* WHAT THE TASK ASKS: Switch "magnifier icon" to "search icon" in the data, from the line holding "Viewport: 1600px width, 445px" through the end of the data, inclusive, and reproduce only those lines with everything else unchanged.

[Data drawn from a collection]
::::
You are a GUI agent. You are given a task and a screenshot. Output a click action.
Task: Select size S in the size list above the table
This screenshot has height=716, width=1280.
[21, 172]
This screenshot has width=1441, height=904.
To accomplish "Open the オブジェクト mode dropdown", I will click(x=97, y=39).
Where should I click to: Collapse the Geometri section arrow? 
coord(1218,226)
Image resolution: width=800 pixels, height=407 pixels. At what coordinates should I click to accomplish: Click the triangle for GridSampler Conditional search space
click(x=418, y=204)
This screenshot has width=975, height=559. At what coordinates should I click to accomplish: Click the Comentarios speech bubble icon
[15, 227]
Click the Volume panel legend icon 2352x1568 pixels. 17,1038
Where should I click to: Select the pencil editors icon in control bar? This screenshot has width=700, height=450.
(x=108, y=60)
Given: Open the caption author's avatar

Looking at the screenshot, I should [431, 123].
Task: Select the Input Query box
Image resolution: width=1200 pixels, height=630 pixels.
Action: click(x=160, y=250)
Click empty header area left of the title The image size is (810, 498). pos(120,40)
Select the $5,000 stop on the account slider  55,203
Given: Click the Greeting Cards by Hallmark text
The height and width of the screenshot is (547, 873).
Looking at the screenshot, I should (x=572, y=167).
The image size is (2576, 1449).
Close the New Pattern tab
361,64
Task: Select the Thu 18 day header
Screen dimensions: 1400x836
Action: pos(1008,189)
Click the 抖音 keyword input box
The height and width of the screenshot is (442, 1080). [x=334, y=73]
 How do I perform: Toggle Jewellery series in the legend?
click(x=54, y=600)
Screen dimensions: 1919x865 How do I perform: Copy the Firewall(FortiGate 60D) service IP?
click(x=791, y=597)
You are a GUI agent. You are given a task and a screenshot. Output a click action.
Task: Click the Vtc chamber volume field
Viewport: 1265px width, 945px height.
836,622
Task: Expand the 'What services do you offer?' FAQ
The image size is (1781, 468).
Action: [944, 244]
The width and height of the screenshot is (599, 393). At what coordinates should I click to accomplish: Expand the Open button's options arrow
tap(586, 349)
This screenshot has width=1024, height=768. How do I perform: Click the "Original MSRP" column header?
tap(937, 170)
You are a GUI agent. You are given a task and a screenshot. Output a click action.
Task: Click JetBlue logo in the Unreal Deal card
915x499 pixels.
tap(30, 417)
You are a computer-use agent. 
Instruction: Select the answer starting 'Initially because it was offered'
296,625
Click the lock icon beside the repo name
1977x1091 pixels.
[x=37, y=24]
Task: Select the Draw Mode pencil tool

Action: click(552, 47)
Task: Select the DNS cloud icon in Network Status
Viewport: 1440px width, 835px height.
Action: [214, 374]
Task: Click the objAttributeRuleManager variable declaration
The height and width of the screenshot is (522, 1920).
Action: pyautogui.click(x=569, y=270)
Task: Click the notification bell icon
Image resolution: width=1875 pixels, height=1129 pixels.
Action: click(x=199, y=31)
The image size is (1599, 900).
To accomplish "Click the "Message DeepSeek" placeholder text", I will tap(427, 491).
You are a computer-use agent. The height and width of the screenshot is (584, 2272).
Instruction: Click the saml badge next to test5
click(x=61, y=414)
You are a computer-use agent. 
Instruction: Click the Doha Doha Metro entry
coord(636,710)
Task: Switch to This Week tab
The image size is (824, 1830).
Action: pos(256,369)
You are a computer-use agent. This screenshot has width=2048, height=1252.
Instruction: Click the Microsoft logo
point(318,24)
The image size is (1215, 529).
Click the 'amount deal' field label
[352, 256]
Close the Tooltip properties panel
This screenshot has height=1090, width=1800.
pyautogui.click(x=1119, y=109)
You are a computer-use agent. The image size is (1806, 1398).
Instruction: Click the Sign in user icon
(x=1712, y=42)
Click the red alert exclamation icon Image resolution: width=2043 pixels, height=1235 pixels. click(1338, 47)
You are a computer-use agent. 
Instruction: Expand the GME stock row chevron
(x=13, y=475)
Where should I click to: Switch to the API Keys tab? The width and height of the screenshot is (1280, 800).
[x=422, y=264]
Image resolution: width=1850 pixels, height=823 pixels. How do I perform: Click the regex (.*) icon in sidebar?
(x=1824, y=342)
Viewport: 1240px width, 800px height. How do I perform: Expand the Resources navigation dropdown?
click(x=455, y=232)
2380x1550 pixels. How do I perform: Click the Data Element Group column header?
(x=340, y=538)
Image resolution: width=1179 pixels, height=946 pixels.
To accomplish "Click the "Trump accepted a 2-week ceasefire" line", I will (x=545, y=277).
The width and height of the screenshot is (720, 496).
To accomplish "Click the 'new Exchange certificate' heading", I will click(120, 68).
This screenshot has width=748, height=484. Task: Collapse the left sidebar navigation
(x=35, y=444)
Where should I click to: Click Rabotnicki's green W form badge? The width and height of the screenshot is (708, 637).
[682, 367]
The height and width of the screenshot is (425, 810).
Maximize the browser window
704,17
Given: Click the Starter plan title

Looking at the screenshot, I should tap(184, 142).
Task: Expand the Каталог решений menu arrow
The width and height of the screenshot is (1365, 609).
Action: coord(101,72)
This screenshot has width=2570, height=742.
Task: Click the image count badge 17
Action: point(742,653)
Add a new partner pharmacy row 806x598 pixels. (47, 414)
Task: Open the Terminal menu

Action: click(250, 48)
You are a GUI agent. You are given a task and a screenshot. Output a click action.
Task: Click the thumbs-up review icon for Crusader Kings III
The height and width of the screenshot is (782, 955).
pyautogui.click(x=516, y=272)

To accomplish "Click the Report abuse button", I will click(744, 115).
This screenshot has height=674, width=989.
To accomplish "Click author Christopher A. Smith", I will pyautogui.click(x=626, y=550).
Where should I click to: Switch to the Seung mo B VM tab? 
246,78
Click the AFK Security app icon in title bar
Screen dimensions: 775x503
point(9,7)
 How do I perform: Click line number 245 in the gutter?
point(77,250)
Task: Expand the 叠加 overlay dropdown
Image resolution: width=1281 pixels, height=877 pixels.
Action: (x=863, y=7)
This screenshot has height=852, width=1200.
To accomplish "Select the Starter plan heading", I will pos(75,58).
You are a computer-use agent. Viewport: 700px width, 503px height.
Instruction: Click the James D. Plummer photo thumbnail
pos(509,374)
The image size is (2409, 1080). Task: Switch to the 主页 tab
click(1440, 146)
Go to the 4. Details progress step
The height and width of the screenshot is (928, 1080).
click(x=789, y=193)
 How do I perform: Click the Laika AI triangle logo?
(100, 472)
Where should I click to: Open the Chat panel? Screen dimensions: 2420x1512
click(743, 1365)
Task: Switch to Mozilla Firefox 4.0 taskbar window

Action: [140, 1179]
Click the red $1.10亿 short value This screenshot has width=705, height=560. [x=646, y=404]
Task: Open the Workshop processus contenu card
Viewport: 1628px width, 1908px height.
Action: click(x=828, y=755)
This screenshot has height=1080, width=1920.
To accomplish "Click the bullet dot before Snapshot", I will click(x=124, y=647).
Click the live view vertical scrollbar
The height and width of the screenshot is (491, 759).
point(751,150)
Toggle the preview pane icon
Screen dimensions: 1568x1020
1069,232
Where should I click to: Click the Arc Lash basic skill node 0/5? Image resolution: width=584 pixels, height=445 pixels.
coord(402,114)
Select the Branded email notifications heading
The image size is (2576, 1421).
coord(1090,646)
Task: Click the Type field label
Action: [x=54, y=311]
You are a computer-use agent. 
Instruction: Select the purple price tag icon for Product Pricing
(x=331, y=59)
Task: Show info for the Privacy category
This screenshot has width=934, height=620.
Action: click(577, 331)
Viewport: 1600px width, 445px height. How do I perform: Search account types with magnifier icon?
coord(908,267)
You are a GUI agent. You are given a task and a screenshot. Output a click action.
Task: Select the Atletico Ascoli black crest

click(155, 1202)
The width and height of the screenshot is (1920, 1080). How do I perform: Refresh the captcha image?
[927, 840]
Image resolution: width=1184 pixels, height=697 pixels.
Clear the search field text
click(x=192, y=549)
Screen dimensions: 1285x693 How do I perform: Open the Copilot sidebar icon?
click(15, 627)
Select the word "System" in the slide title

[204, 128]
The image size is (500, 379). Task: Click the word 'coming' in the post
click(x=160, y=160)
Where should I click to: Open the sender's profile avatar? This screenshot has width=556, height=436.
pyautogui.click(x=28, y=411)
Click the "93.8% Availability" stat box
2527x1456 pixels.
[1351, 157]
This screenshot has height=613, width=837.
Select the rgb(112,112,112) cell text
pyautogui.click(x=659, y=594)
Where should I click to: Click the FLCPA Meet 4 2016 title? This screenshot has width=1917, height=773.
::::
* RESPONSE BELOW:
Viewport: 1600px width, 445px height. How do I perform: Search account types with search icon?
coord(908,267)
You are a GUI agent. You are given a task and a screenshot. Output a click action.
Task: Select the Atletico Ascoli black crest

click(155, 1202)
The width and height of the screenshot is (1920, 1080). How do I perform: Refresh the captcha image?
[927, 840]
Image resolution: width=1184 pixels, height=697 pixels.
Clear the search field text
click(x=192, y=549)
Screen dimensions: 1285x693 How do I perform: Open the Copilot sidebar icon?
click(15, 627)
Select the word "System" in the slide title

[204, 128]
The image size is (500, 379). Task: Click the word 'coming' in the post
click(x=160, y=160)
Where should I click to: Open the sender's profile avatar? This screenshot has width=556, height=436.
pyautogui.click(x=28, y=411)
Click the "93.8% Availability" stat box
2527x1456 pixels.
[1351, 157]
This screenshot has height=613, width=837.
Select the rgb(112,112,112) cell text
pyautogui.click(x=659, y=594)
Where should I click to: Click the FLCPA Meet 4 2016 title? This screenshot has width=1917, height=773.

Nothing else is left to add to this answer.